Flink operation算子源码解析

FlatMap为例

public <R> SingleOutputStreamOperator<R> flatMap(FlatMapFunction<T, R> flatMapper) {
   TypeInformation<R> outType = TypeExtractor.getFlatMapReturnTypes(clean(flatMapper),
         getType(), Utils.getCallLocationName(), true);
   /** 根据传入的flatMapper这个Function，构建StreamFlatMap这个StreamOperator的具体子类实例 */
   return transform("Flat Map", outType, new StreamFlatMap<>(clean(flatMapper)));
}

/**
	 * Method for passing user defined operators along with the type
	 * information that will transform the DataStream.
	 *
	 * @param operatorName
	 *            name of the operator, for logging purposes
	 * @param outTypeInfo
	 *            the output type of the operator
	 * @param operator
	 *            the object containing the transformation logic
	 * @param <R>
	 *            type of the return stream
	 * @return the data stream constructed
	 */
	@PublicEvolving
	public <R> SingleOutputStreamOperator<R> transform(String operatorName, TypeInformation<R> outTypeInfo, OneInputStreamOperator<T, R> operator) {

		// read the output type of the input Transform to coax out errors about MissingTypeInfo
		/** 读取输入转换的输出类型, 如果是MissingTypeInfo, 则及时抛出异常, 终止操作 */
		transformation.getOutputType();

		OneInputTransformation<T, R> resultTransform = new OneInputTransformation<>(
				this.transformation,
				operatorName,
				operator,
				outTypeInfo,
				environment.getParallelism());

		@SuppressWarnings({ "unchecked", "rawtypes" })
		SingleOutputStreamOperator<R> returnStream = new SingleOutputStreamOperator(environment, resultTransform);

		getExecutionEnvironment().addOperator(resultTransform);

		return returnStream;
	}

上述逻辑中，除了构建出了SingleOutputStreamOperator这个实例为并返回外，还有一句代码：

1	getExecutionEnvironment().addOperator(resultTransform);

就是将上述构建的OneInputTransFormation的实例，添加到了StreamExecutionEnvironment的属性transformations这个类型为List.

keyBy转换

/**
 * It creates a new {@link KeyedStream} that uses the provided key for partitioning
 * its operator states.
 *
 * @param key
 *            The KeySelector to be used for extracting the key for partitioning
 * @return The {@link DataStream} with partitioned state (i.e. KeyedStream)
 */
public <K> KeyedStream<T, K> keyBy(KeySelector<T, K> key) {
	Preconditions.checkNotNull(key);
	return new KeyedStream<>(this, clean(key));
}

KeyedStream的构造函数,先基于keySelector构造了一个KeyGroupStreamPartitioner的实例，再进一步构造了一个PartitionTransformation实例。

/**
 * Creates a new {@link KeyedStream} using the given {@link KeySelector}
 * to partition operator state by key.

任务目标: 请接续上文关于 Flink 算子源码解析的节选，从其末尾处往下撰写后续内容。

汇集数据:
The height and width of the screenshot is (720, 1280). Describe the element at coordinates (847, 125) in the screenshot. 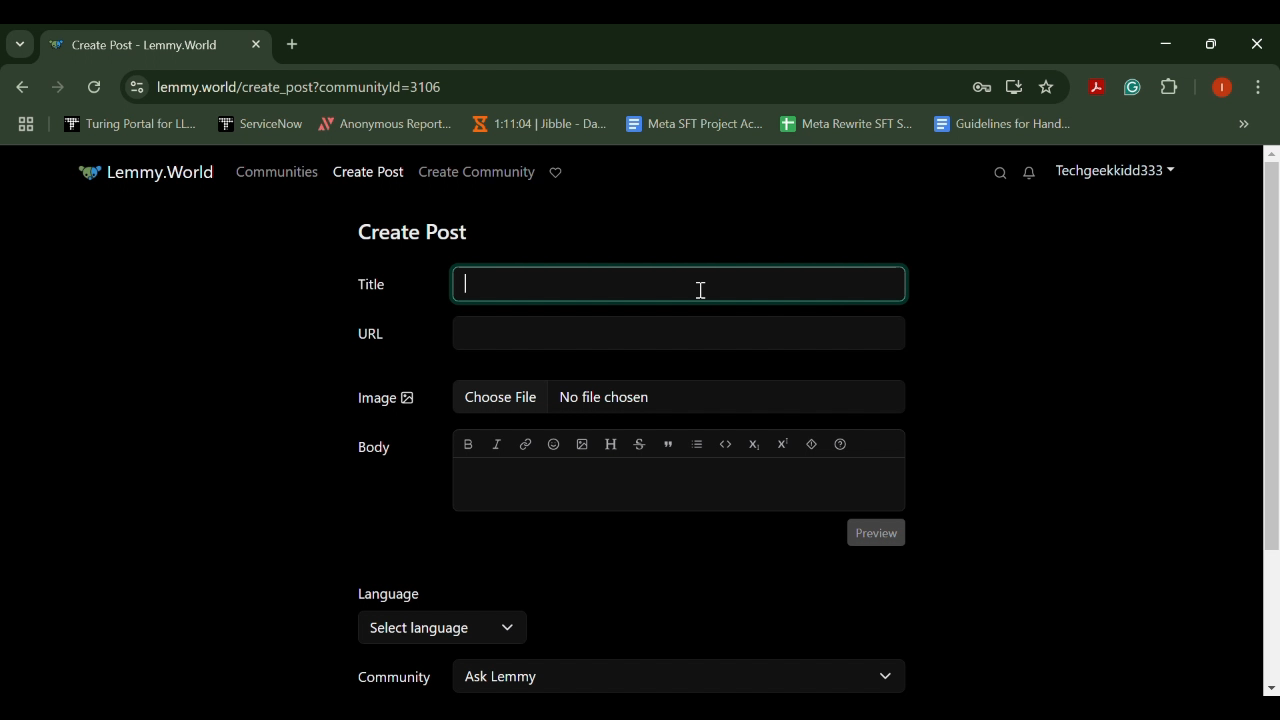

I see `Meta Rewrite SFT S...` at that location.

书面作答:
 *
 * @param dataStream
 *            Base stream of data
 * @param keySelector
 *            Function for determining state partitions
 */
public KeyedStream(DataStream<T> dataStream, KeySelector<T, KEY> keySelector, TypeInformation<KEY> keyType) {
	this(
		dataStream,
		new PartitionTransformation<>(
			dataStream.getTransformation(),
			new KeyGroupStreamPartitioner<>(keySelector, StreamGraphGenerator.DEFAULT_LOWER_BOUND_MAX_PARALLELISM)),
		keySelector,
		keyType);
}

KeyGroupStreamPartitioner

@Override
public int selectChannel(SerializationDelegate<StreamRecord<T>> record) {
	K key;
	try {
		key = keySelector.getKey(record.getInstance().getValue());
	} catch (Exception e) {
		throw new RuntimeException("Could not extract key from " + record.getInstance().getValue(), e);
	}
	return KeyGroupRangeAssignment.assignKeyToParallelOperator(key, maxParallelism, numberOfChannels);
}

在这个partitioner中会选择record下游的channel id。

/** 
 * 计算下游选择选择的channel id
 * Assigns the given key to a parallel operator index.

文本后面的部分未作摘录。